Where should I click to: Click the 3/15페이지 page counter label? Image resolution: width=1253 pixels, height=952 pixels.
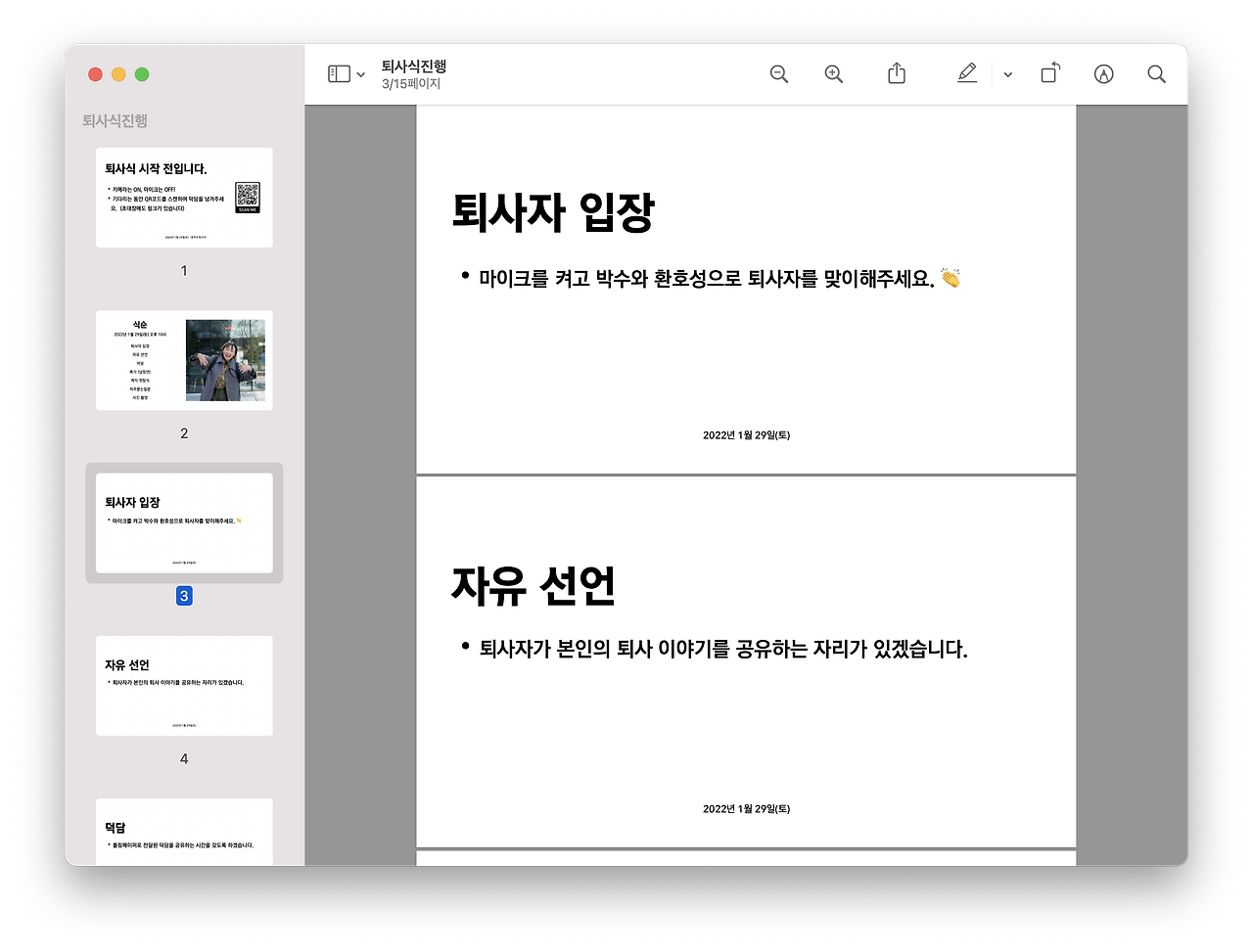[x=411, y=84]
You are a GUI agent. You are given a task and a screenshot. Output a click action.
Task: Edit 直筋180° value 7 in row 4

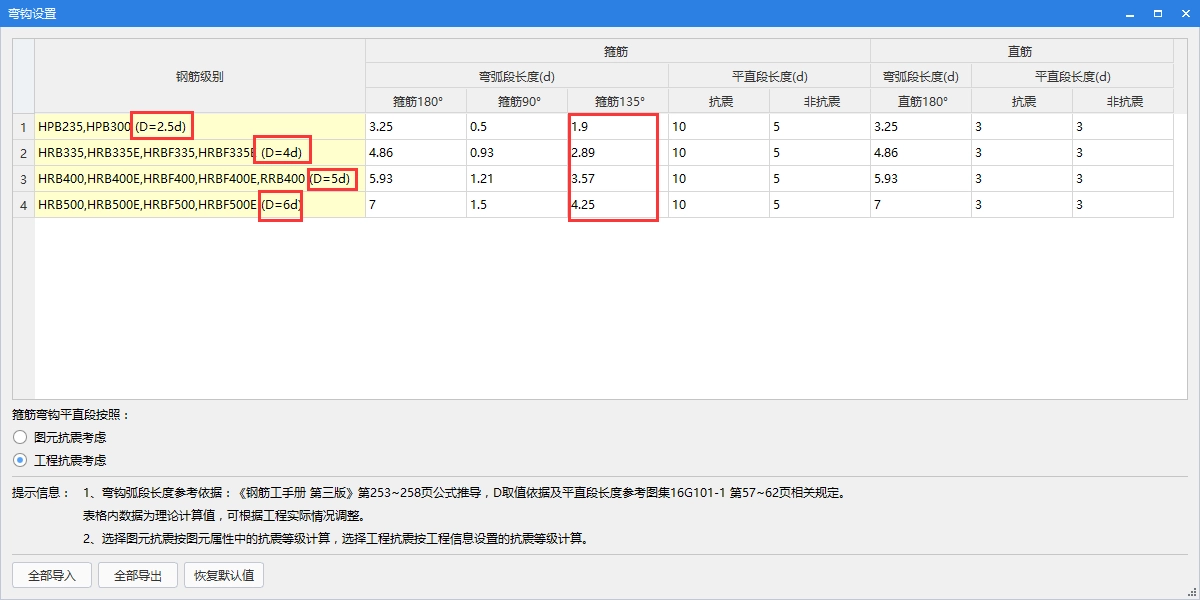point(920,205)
* * *
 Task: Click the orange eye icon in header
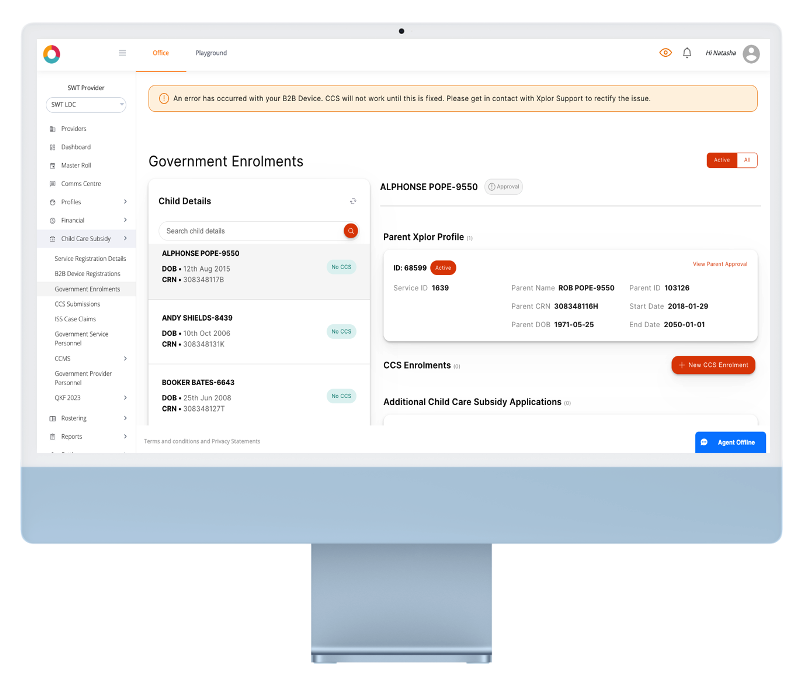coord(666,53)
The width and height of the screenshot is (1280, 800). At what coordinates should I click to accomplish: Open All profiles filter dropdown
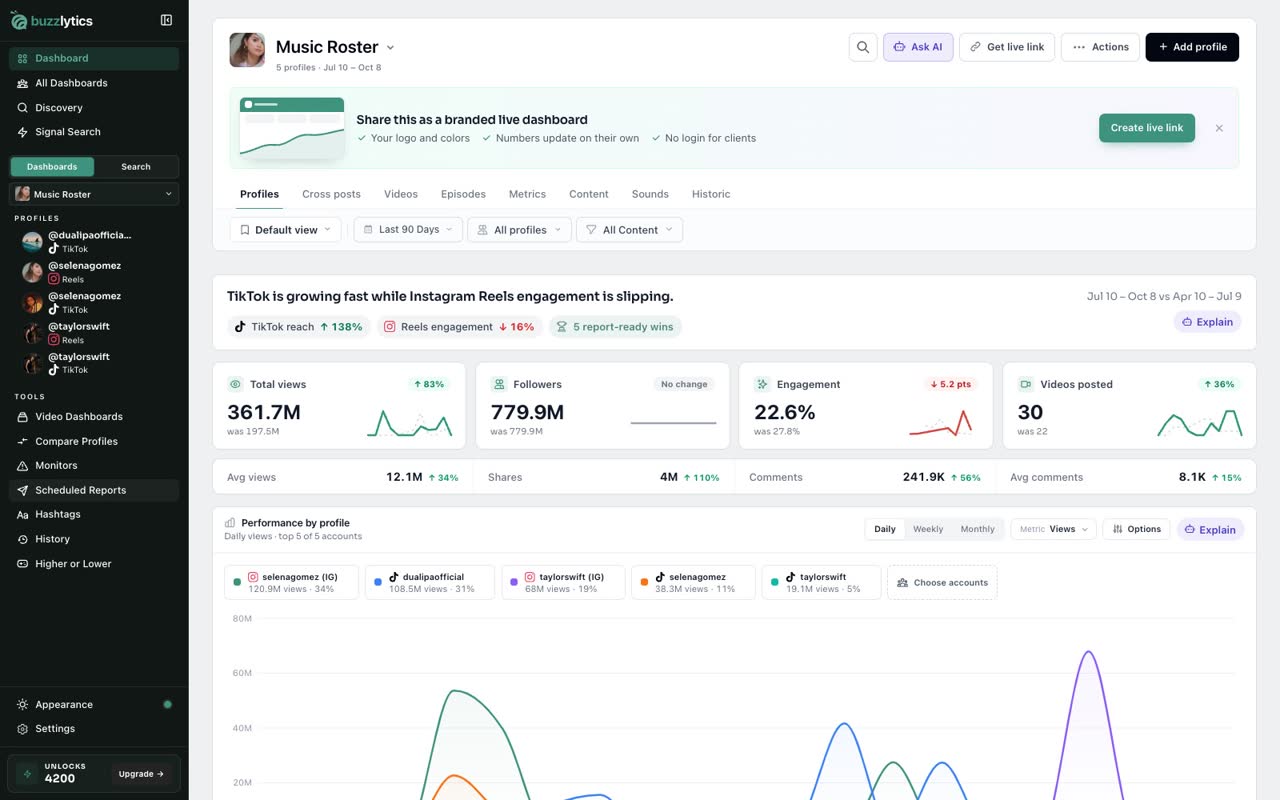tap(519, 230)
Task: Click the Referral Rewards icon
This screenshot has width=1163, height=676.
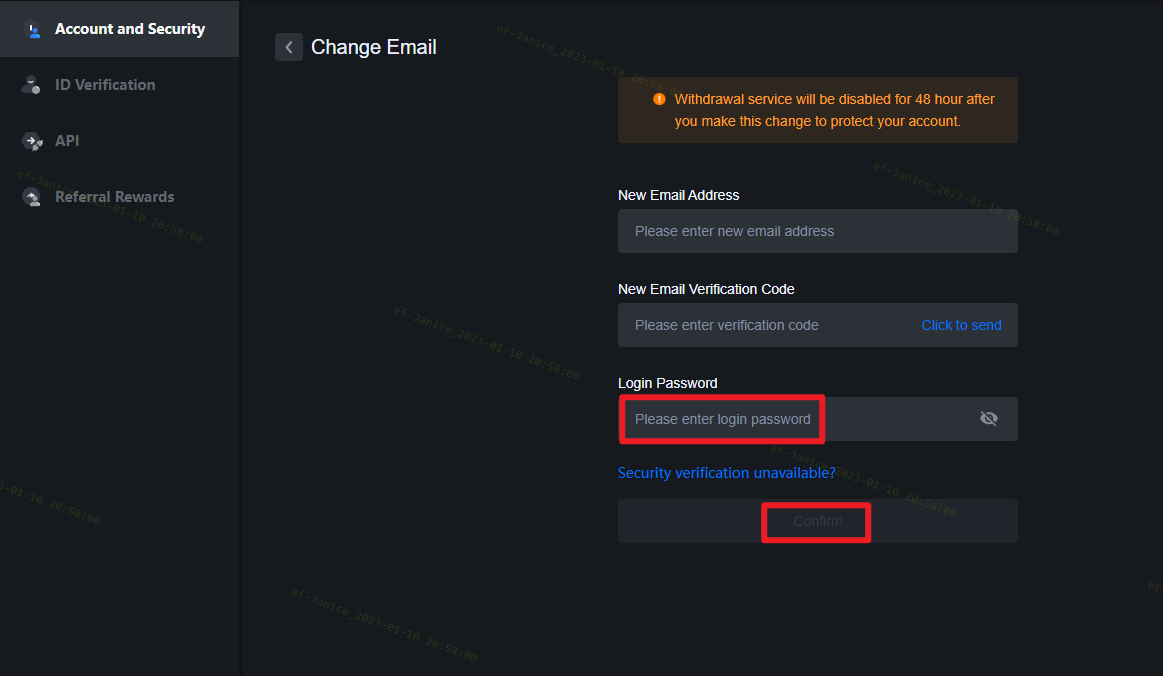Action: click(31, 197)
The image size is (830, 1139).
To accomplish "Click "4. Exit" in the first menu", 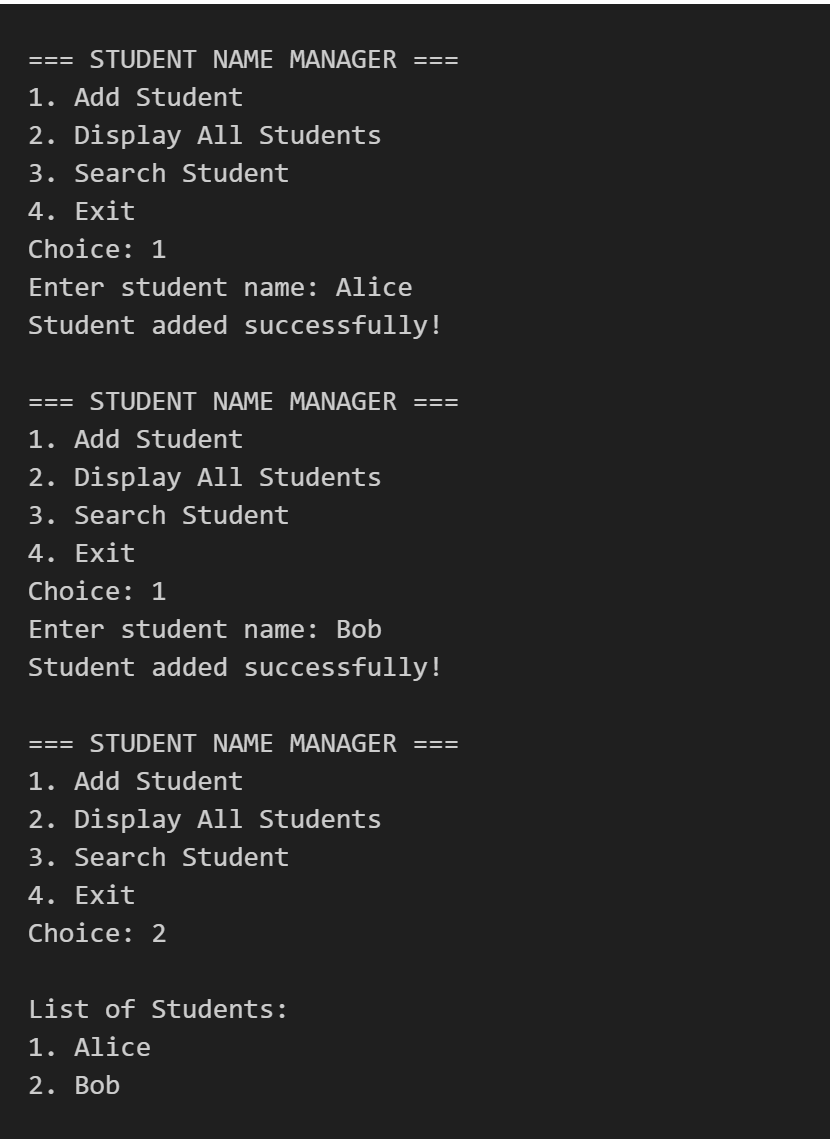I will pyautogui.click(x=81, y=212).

(INSTRUCTIONS TO FOLLOW)
Please copy out from the data above, without any picture, exactly the lines running from the one that holds "Where should I" through the one that holds "You are a GUI", and nothing beyond them.

(FINISHED EXERCISE)
Where should I click to: Click the 3/15페이지 page counter label? Image resolution: width=1253 pixels, height=952 pixels.
[x=411, y=84]
You are a GUI agent. You are given a task and a screenshot. Output a click action.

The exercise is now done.